■ Brano del documento:
#####
L’allarme degli aeroporti sulla ripartenza: ​​​​​​​“Impossibile rinunciare a due posti su tre”

Paolo Baroni

ROMA. Tracciati gate dopo gate, scansionati da termoscanner e sistemi di riconoscimento biometrico; e ovviamente ben protetti, magari per forzare il distanziamento sociale, misura che in assenza di correttivi rende impossibile volare. O meglio lo rende antieconomico. Per il settore del trasporto aereo la ripartenza dopo la crisi del Covid-19, stando agli operatori, sarà una sfida ancora più grande di quella affrontata dopo gli attentati dell’11 settembre.
#####
■ Materiale fornito:
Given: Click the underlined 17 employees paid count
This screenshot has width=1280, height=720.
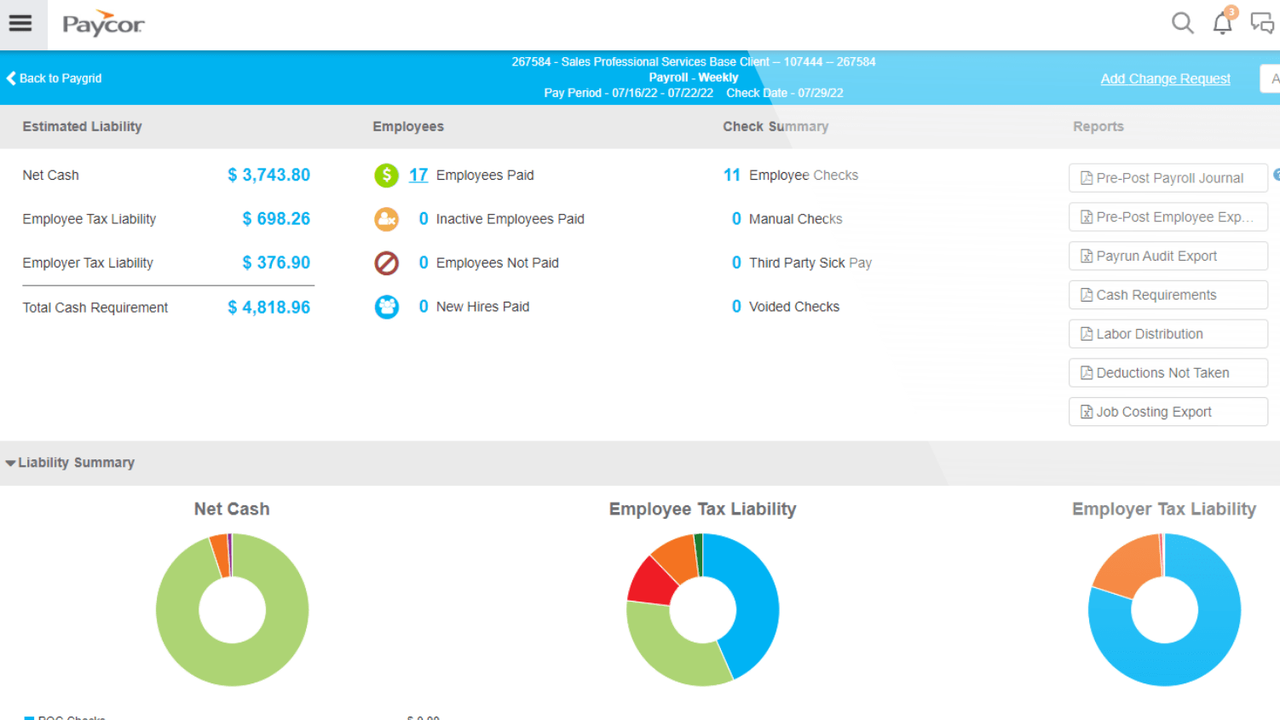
#####
■ Compiti da svolgere:
a) Nel brano sulla ripartenza degli aeroporti, a quale sfida viene paragonata quella che il trasporto aereo dovrà affrontare dopo la crisi del Covid-19?
b) Riprendi il brano sulla ripartenza degli aeroporti e proseguilo a partire dall'ultima frase riportata.
Per svolgere i compiti non occorre consultare l'elenco.

■ Risposte:
a) Alla sfida affrontata dopo gli attentati dell'11 settembre, che secondo gli operatori sarà superata per difficoltà.

b)
Molti i problemi sul tappeto, in questa fase oggetto di un confronto serrato con tutti i soggetti istituzionali, dal ministero dei Trasporti alle varie task force agli organismi internazionali. Due i punti critici: l’uso degli aeromobili e l’imbarco e sbarco dei passeggeri. In entrambi in casi le misure di distanziamento sociale creano enormi problemi di sostenibilità economica. Con l’applicazione del distanziamento fisico di 1 metro a bordo della cabina passeggeri, infatti, si stima una riduzione del 66% dei posti disponibili. Di conseguenza «l’effettuazione del volo si trasformerebbe per qualunque compagnia in un’attività del tutto anti-economica e di conseguenza renderebbe in larga scala impossibile la ripartenza del trasporto aereo» si fa notare. Quanto ai bus interpista dagli attuali 90 passeggeri medi si scenderebbe a circa 15, rendendo ancor di più insostenibile il rapporto costi/ricavi.